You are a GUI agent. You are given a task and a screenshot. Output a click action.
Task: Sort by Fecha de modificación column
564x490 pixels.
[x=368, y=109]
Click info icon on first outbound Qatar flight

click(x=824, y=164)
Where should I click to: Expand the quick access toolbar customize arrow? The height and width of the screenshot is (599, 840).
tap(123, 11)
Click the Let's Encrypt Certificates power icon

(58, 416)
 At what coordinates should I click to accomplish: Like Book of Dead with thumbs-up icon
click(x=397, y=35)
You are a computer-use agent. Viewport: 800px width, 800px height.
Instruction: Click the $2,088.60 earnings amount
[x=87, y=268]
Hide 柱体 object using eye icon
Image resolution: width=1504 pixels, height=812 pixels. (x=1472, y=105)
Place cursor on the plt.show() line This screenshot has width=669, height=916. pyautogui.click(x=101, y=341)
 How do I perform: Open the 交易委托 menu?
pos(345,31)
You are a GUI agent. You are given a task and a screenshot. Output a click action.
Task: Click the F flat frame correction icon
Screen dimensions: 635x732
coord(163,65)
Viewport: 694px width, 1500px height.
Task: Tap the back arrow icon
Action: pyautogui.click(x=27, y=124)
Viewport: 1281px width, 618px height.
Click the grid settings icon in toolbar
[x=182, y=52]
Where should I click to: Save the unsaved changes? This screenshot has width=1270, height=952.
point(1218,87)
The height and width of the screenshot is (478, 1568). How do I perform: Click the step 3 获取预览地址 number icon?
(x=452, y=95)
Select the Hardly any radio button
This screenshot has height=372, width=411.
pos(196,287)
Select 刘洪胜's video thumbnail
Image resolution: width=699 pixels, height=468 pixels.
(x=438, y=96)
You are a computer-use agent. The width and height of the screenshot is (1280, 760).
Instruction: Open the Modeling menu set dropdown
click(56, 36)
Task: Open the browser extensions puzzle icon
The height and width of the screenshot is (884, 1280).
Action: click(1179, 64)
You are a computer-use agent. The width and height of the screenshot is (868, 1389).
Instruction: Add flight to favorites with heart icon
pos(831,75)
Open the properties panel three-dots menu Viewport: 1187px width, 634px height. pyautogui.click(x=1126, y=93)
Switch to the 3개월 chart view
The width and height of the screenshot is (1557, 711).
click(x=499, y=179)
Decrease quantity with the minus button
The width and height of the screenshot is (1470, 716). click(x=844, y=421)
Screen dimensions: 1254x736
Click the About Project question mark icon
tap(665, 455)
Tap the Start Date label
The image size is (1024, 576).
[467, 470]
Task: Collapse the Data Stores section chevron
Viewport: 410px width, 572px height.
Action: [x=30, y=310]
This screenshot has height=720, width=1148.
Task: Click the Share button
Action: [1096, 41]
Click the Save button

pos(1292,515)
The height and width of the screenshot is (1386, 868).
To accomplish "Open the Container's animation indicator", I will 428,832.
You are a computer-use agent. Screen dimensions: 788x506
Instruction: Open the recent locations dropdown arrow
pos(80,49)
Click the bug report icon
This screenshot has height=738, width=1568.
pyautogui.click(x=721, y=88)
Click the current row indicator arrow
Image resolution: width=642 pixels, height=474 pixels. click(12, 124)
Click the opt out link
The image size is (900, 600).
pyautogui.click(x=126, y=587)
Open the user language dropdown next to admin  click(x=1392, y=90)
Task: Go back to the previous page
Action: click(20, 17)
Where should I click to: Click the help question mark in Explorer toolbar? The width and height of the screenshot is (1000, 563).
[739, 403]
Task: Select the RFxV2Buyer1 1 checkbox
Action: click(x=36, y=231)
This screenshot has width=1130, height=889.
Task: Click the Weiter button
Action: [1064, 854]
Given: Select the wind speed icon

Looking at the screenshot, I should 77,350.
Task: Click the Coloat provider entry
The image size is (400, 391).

What you are asked to do: Set down each record above without changing a single word.

Response:
You are a GUI agent. You are given a task and a screenshot. Output a click action.
Task: Sort by Fecha de modificación column
564x490 pixels.
[x=368, y=109]
Click info icon on first outbound Qatar flight

click(x=824, y=164)
Where should I click to: Expand the quick access toolbar customize arrow? The height and width of the screenshot is (599, 840).
tap(123, 11)
Click the Let's Encrypt Certificates power icon

(58, 416)
 At what coordinates should I click to accomplish: Like Book of Dead with thumbs-up icon
click(x=397, y=35)
You are a computer-use agent. Viewport: 800px width, 800px height.
Instruction: Click the $2,088.60 earnings amount
[x=87, y=268]
Hide 柱体 object using eye icon
Image resolution: width=1504 pixels, height=812 pixels. (x=1472, y=105)
Place cursor on the plt.show() line This screenshot has width=669, height=916. pyautogui.click(x=101, y=341)
 How do I perform: Open the 交易委托 menu?
pos(345,31)
You are a GUI agent. You are given a task and a screenshot. Output a click action.
Task: Click the F flat frame correction icon
Screen dimensions: 635x732
coord(163,65)
Viewport: 694px width, 1500px height.
Task: Tap the back arrow icon
Action: pyautogui.click(x=27, y=124)
Viewport: 1281px width, 618px height.
Click the grid settings icon in toolbar
[x=182, y=52]
Where should I click to: Save the unsaved changes? This screenshot has width=1270, height=952.
point(1218,87)
The height and width of the screenshot is (478, 1568). How do I perform: Click the step 3 获取预览地址 number icon?
(x=452, y=95)
Select the Hardly any radio button
This screenshot has height=372, width=411.
pos(196,287)
Select 刘洪胜's video thumbnail
Image resolution: width=699 pixels, height=468 pixels.
(x=438, y=96)
You are a computer-use agent. The width and height of the screenshot is (1280, 760).
Instruction: Open the Modeling menu set dropdown
click(56, 36)
Task: Open the browser extensions puzzle icon
The height and width of the screenshot is (884, 1280).
Action: click(1179, 64)
You are a computer-use agent. The width and height of the screenshot is (868, 1389).
Instruction: Add flight to favorites with heart icon
pos(831,75)
Open the properties panel three-dots menu Viewport: 1187px width, 634px height. pyautogui.click(x=1126, y=93)
Switch to the 3개월 chart view
The width and height of the screenshot is (1557, 711).
click(x=499, y=179)
Decrease quantity with the minus button
The width and height of the screenshot is (1470, 716). click(x=844, y=421)
Screen dimensions: 1254x736
Click the About Project question mark icon
tap(665, 455)
Tap the Start Date label
The image size is (1024, 576).
[467, 470]
Task: Collapse the Data Stores section chevron
Viewport: 410px width, 572px height.
Action: [x=30, y=310]
This screenshot has height=720, width=1148.
Task: Click the Share button
Action: [1096, 41]
Click the Save button

pos(1292,515)
The height and width of the screenshot is (1386, 868).
To accomplish "Open the Container's animation indicator", I will 428,832.
You are a computer-use agent. Screen dimensions: 788x506
Instruction: Open the recent locations dropdown arrow
pos(80,49)
Click the bug report icon
This screenshot has height=738, width=1568.
pyautogui.click(x=721, y=88)
Click the current row indicator arrow
Image resolution: width=642 pixels, height=474 pixels. click(12, 124)
Click the opt out link
The image size is (900, 600).
pyautogui.click(x=126, y=587)
Open the user language dropdown next to admin  click(x=1392, y=90)
Task: Go back to the previous page
Action: click(20, 17)
Where should I click to: Click the help question mark in Explorer toolbar? The width and height of the screenshot is (1000, 563).
[739, 403]
Task: Select the RFxV2Buyer1 1 checkbox
Action: click(x=36, y=231)
This screenshot has width=1130, height=889.
Task: Click the Weiter button
Action: [1064, 854]
Given: Select the wind speed icon

Looking at the screenshot, I should 77,350.
Task: Click the Coloat provider entry
The image size is (400, 391).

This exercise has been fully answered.